** start **

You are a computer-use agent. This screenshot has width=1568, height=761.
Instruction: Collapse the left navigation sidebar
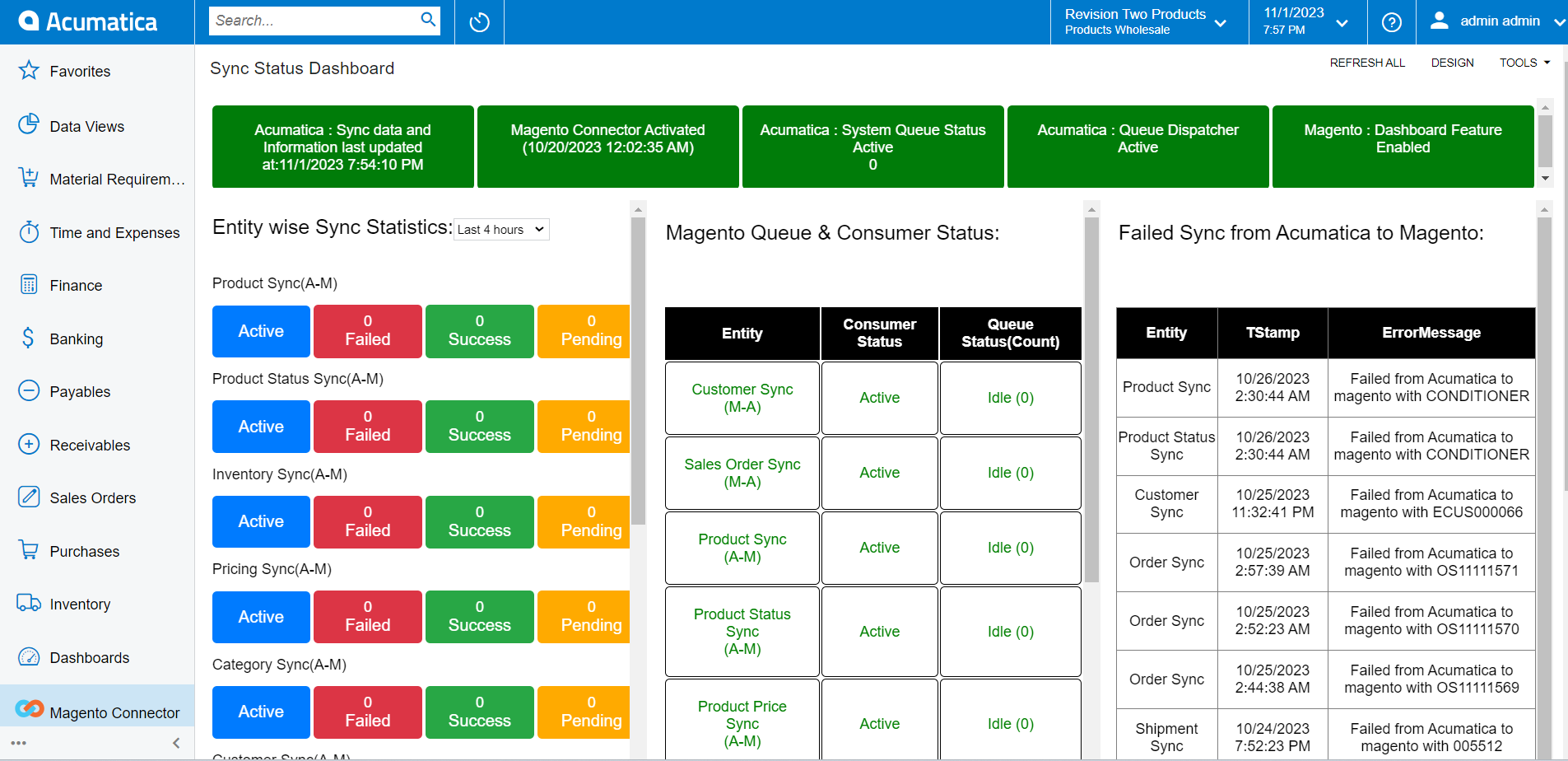[175, 742]
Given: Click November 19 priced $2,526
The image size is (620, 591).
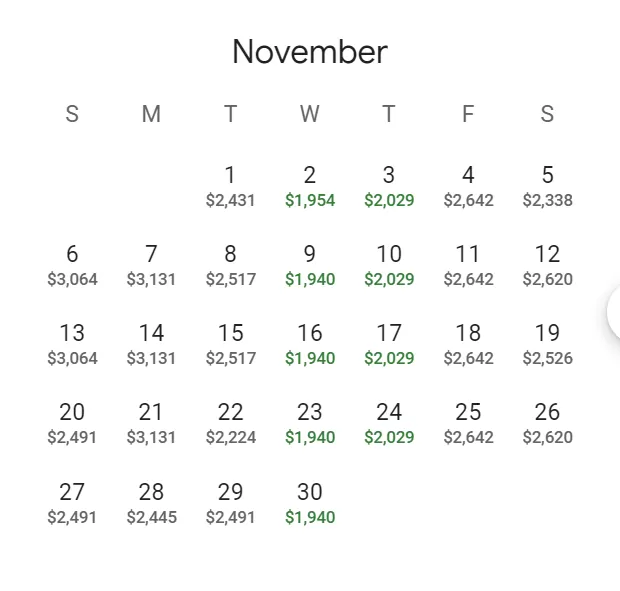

** end **

### [Written instruction]
Retype the records above word for word, leaving out the pictures.

### [The completed task]
You are a computer-use agent. This screenshot has width=1568, height=761.
Instruction: Collapse the left navigation sidebar
[175, 742]
Given: Click November 19 priced $2,526
The image size is (620, 591).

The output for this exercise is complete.